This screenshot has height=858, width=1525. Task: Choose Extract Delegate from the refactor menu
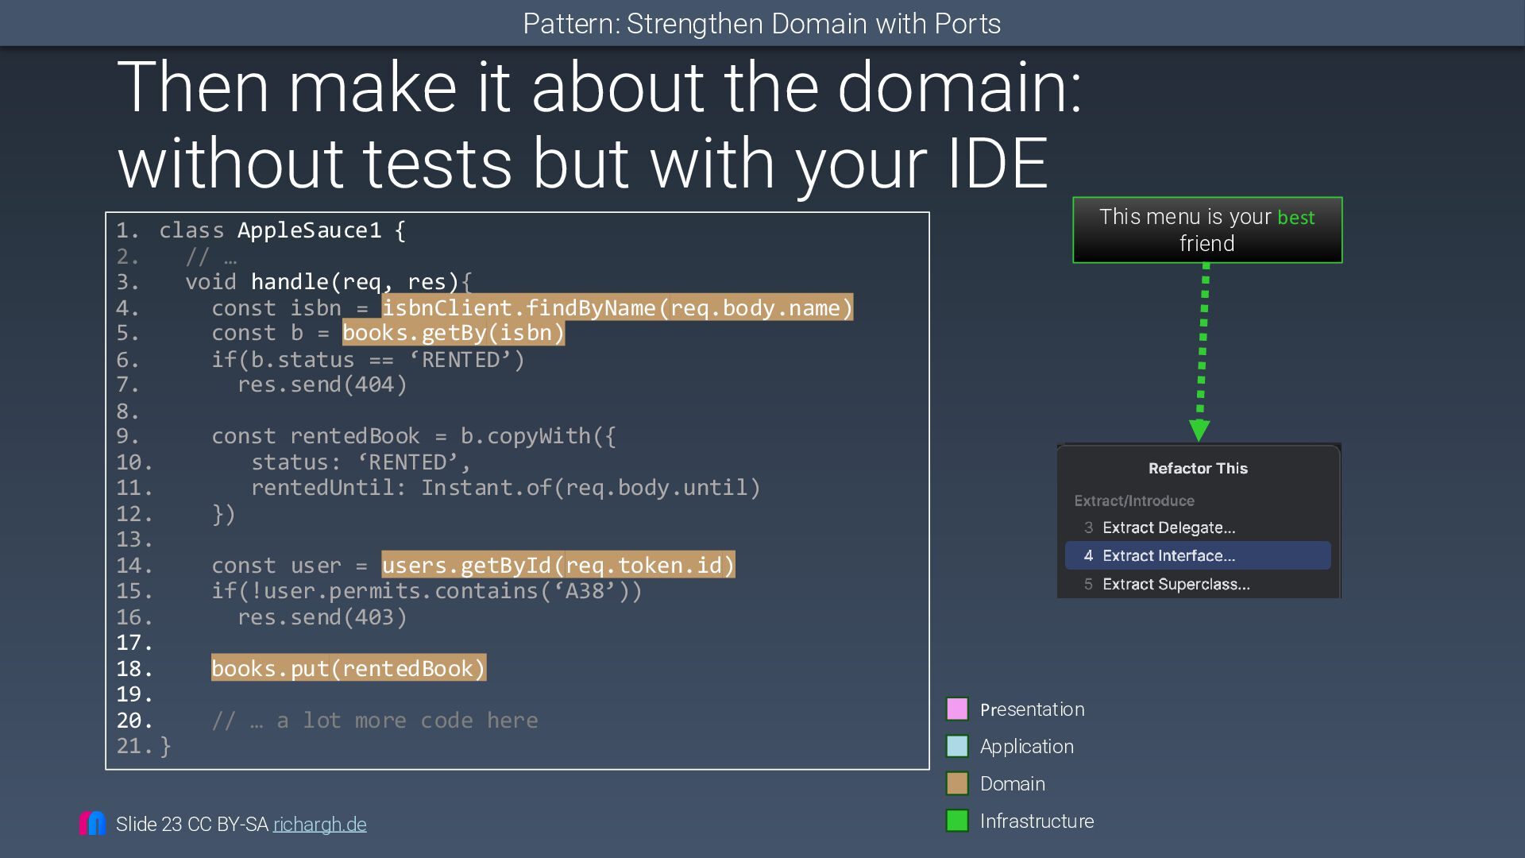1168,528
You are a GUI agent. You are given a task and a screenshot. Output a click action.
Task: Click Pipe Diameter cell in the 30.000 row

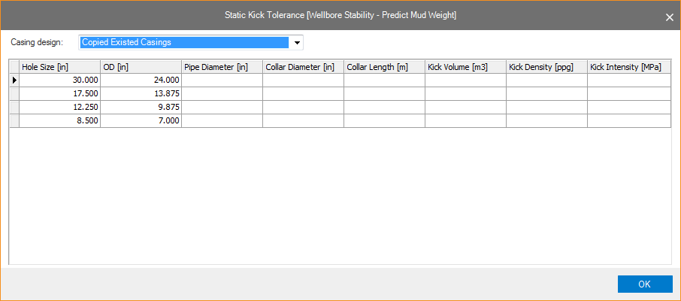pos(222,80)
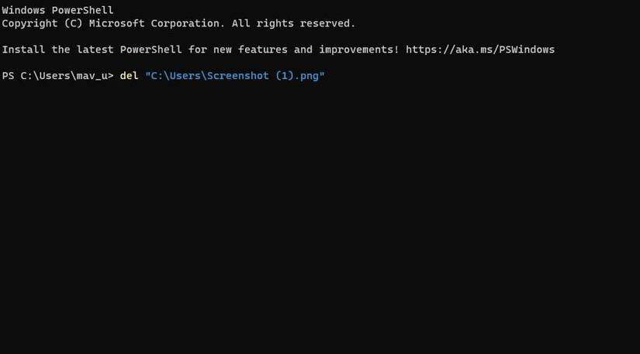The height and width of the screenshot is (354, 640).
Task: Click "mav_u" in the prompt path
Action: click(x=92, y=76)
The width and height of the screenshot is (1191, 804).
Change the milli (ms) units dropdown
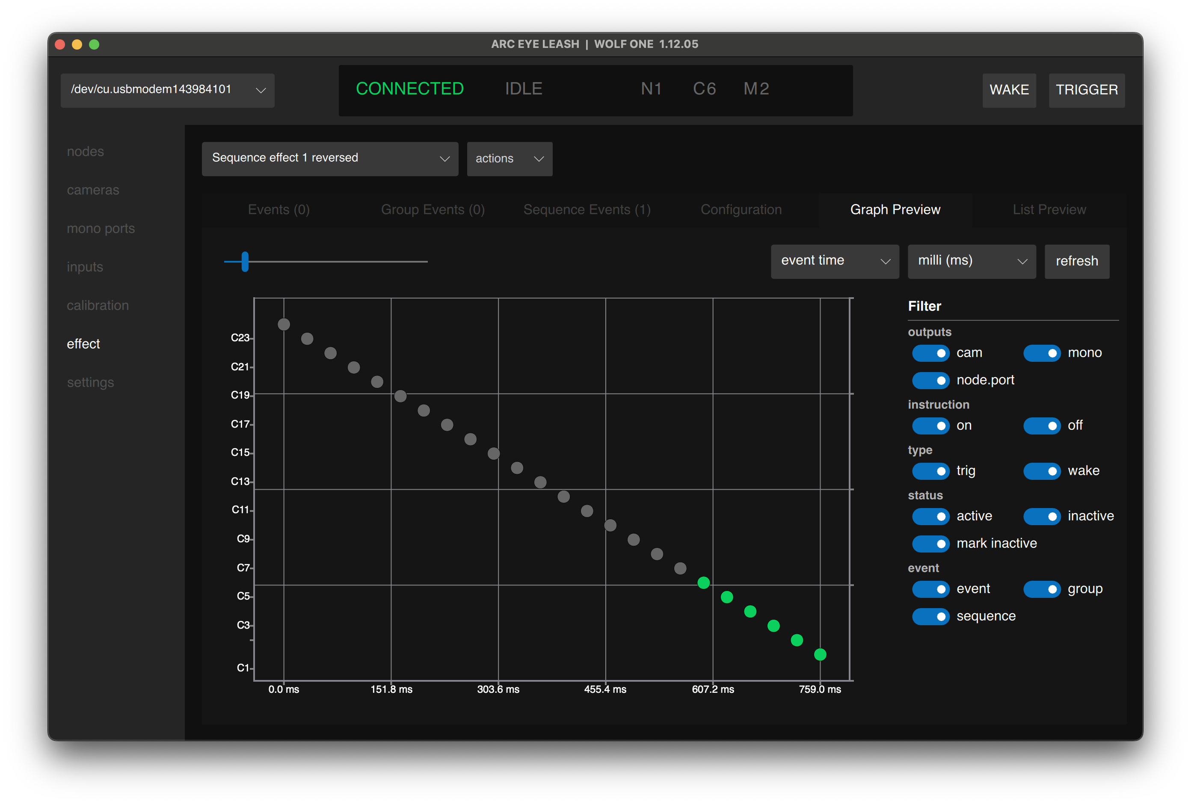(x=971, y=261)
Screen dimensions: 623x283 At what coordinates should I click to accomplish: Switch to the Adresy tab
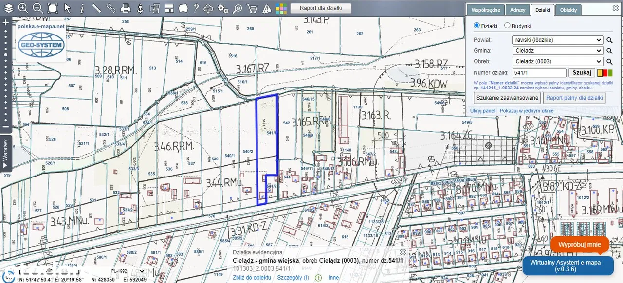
=====
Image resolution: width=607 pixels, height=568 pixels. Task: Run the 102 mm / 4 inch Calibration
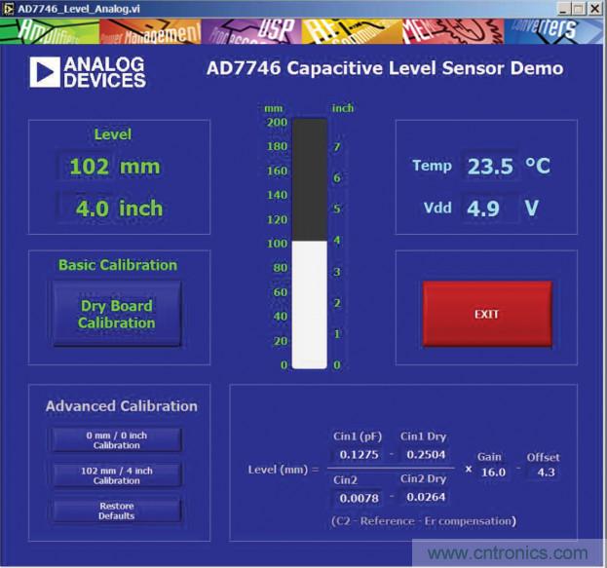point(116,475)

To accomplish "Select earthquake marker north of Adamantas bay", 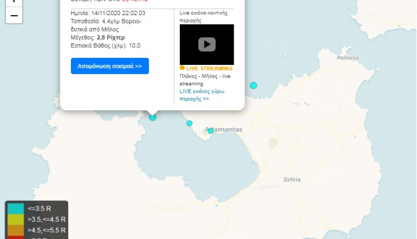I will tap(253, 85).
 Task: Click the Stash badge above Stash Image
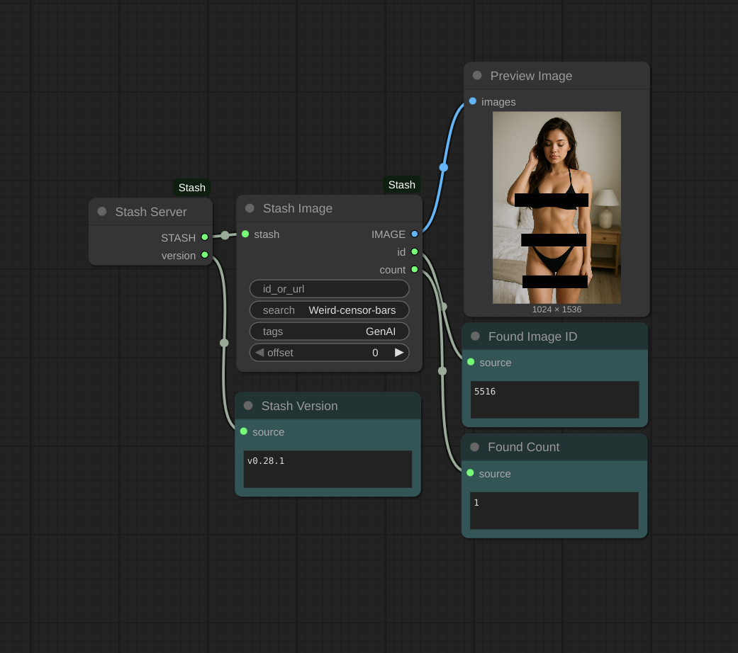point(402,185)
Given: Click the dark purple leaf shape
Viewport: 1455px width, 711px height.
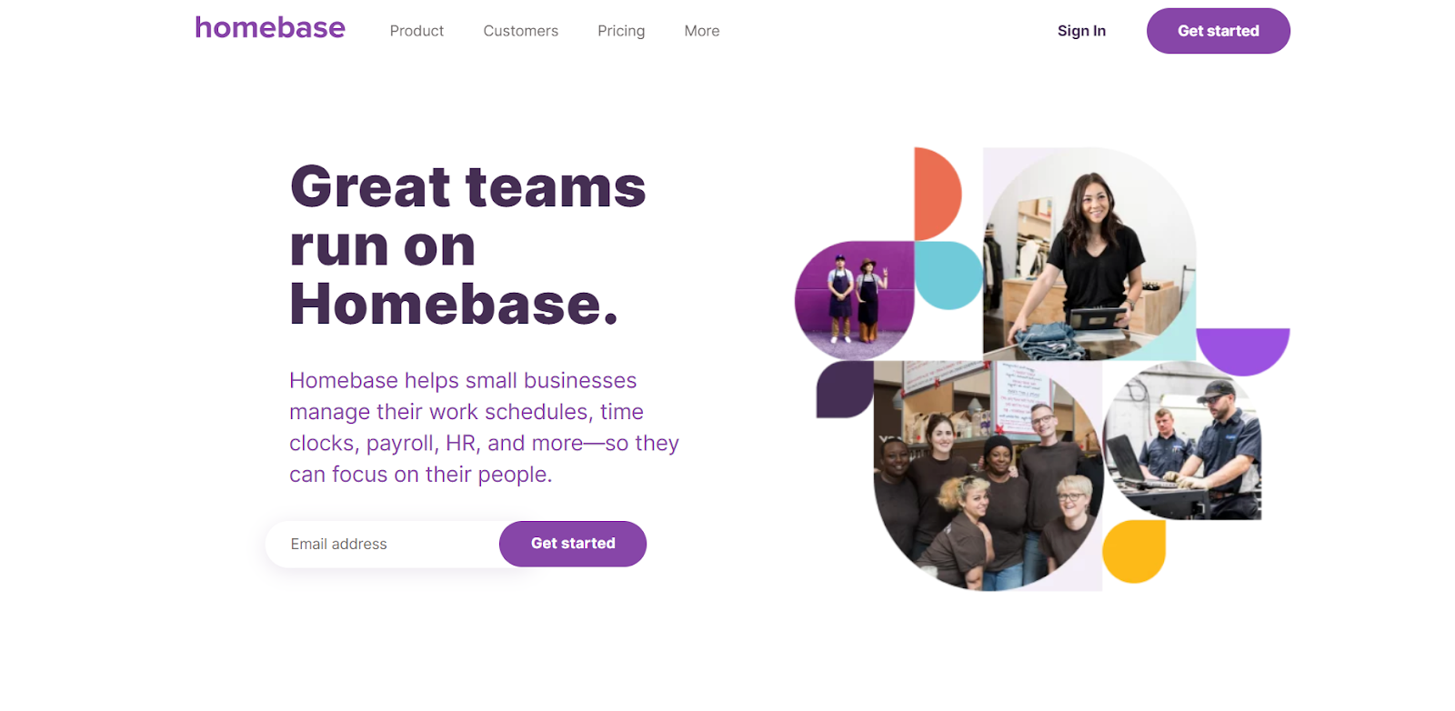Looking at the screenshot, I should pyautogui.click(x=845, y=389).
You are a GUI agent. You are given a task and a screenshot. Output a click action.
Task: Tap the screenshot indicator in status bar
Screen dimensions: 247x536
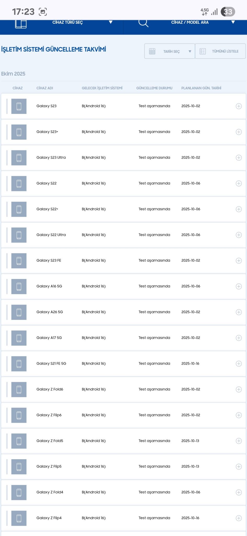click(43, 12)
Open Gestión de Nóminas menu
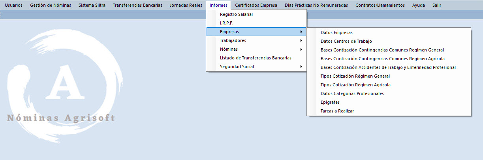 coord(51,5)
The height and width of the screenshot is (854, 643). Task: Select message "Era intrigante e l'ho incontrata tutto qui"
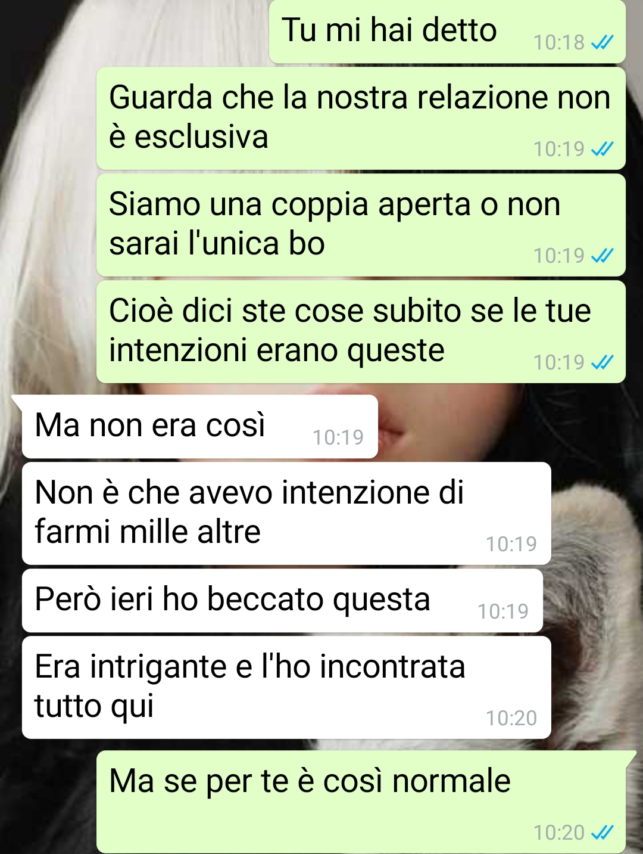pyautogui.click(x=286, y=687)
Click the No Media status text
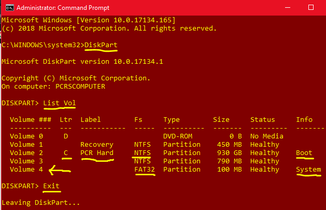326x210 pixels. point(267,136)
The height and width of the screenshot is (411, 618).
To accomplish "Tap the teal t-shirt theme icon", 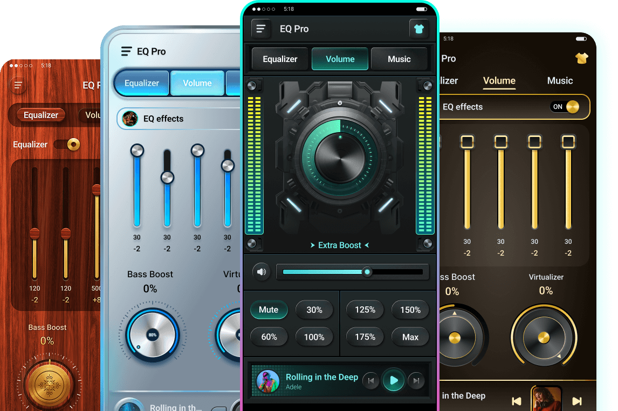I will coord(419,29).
=====
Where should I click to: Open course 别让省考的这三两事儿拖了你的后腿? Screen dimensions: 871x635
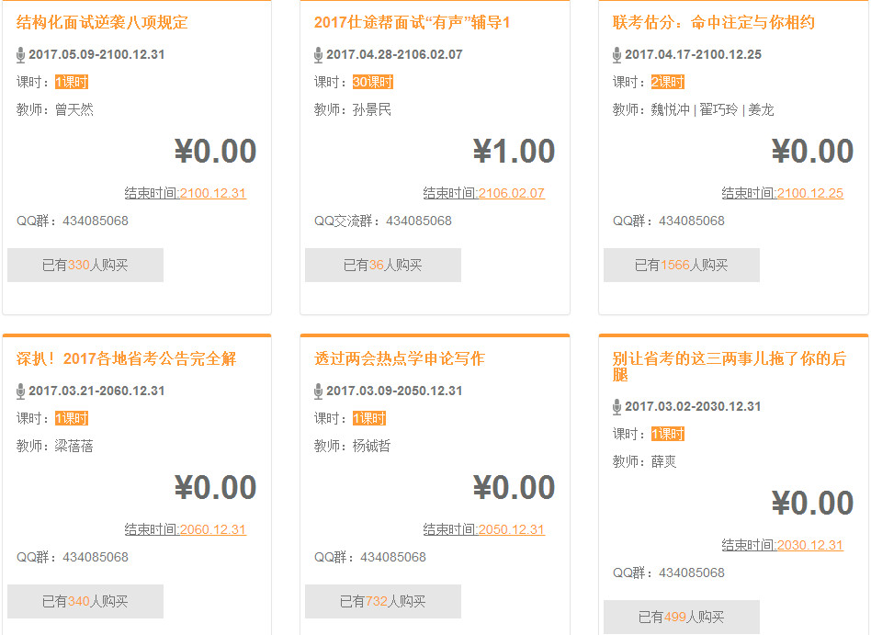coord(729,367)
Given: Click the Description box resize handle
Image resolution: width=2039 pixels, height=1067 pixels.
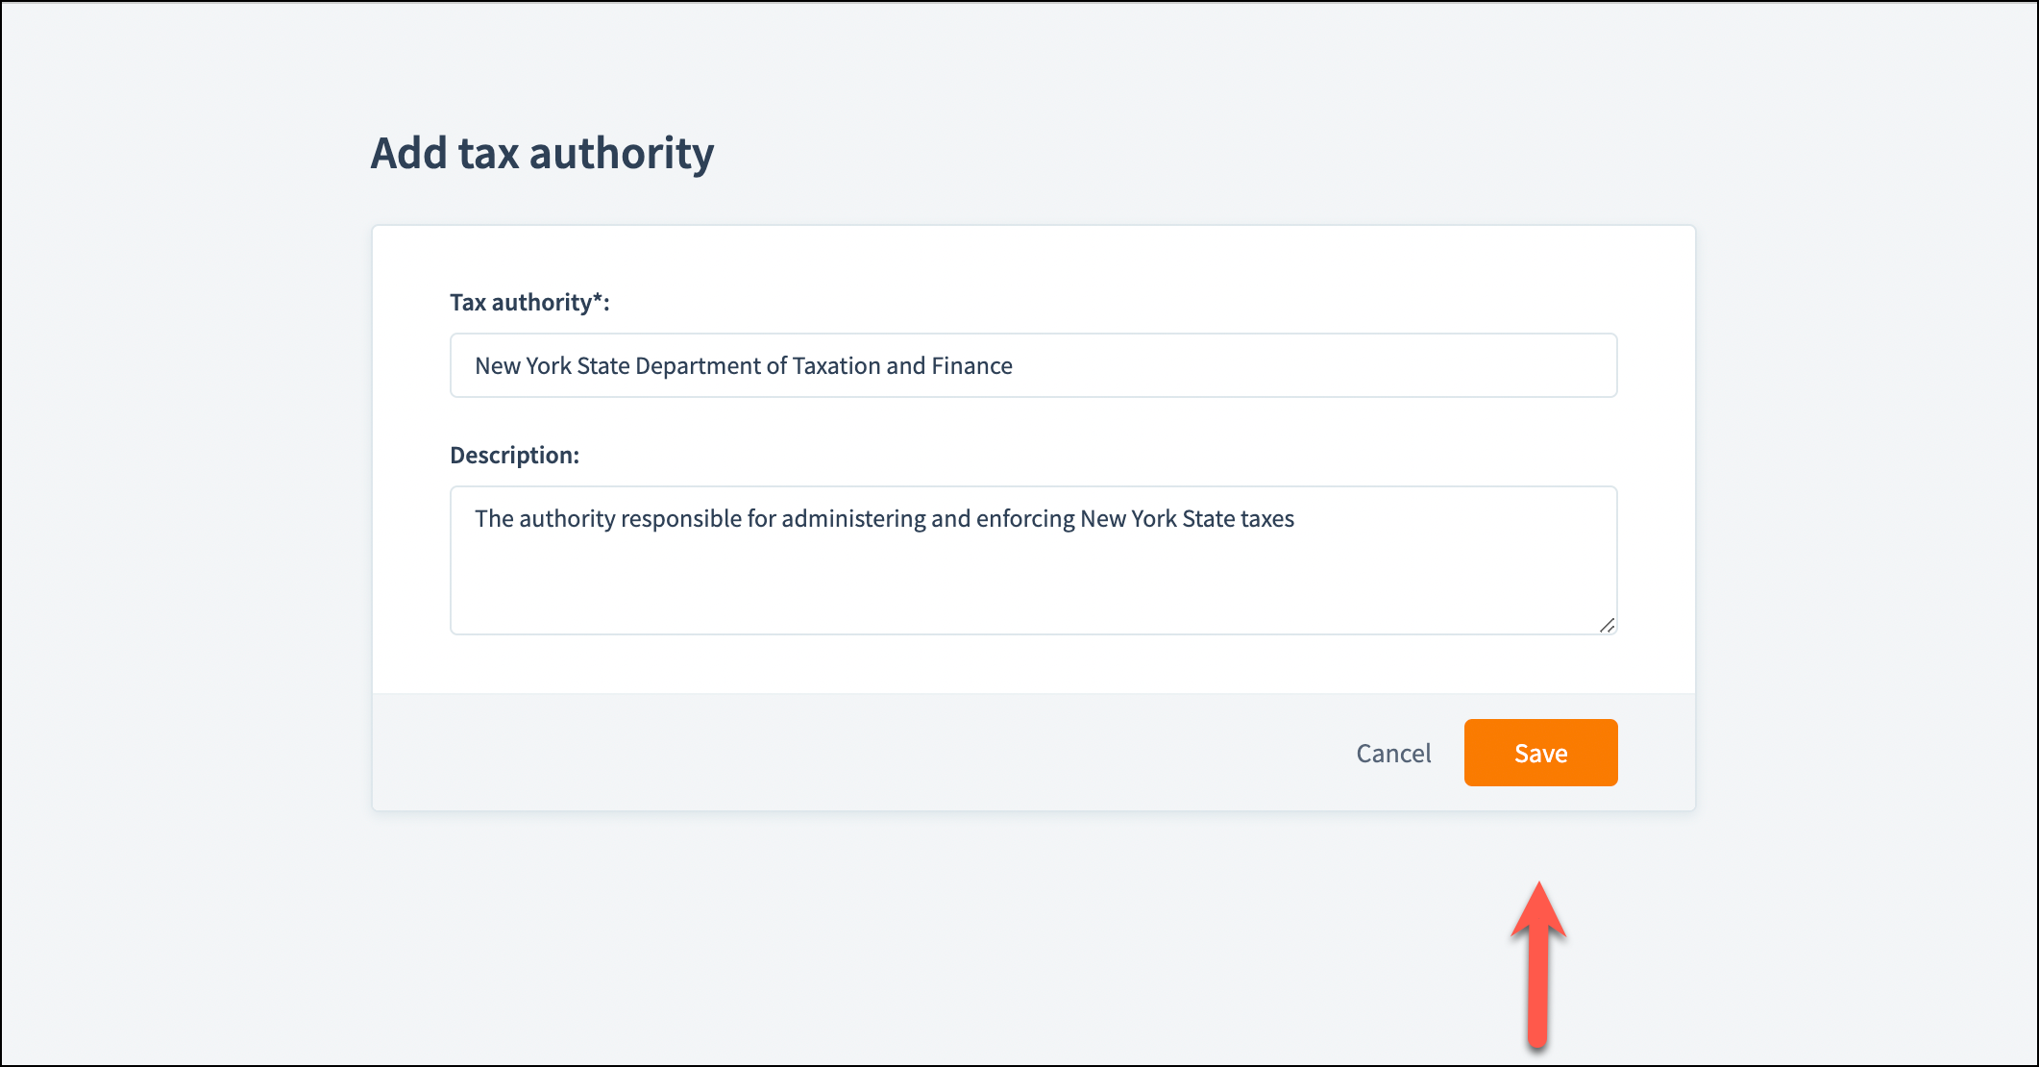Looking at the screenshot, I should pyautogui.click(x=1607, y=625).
=====
Reproduce verbatim the part of the records that opens with the line containing "Task: Click the" and closes with the line containing "coord(51,5)", including both of those lines. Omit the pictures from your answer.

[Expected answer]:
 Task: Click the Stash badge above Stash Image
point(402,185)
Given: Click the dark purple leaf shape
Viewport: 1455px width, 711px height.
Looking at the screenshot, I should pyautogui.click(x=845, y=389).
You are a GUI agent. You are given a task and a screenshot. Output a click action.
Task: Tap the screenshot indicator in status bar
Screen dimensions: 247x536
click(43, 12)
Open Gestión de Nóminas menu
 coord(51,5)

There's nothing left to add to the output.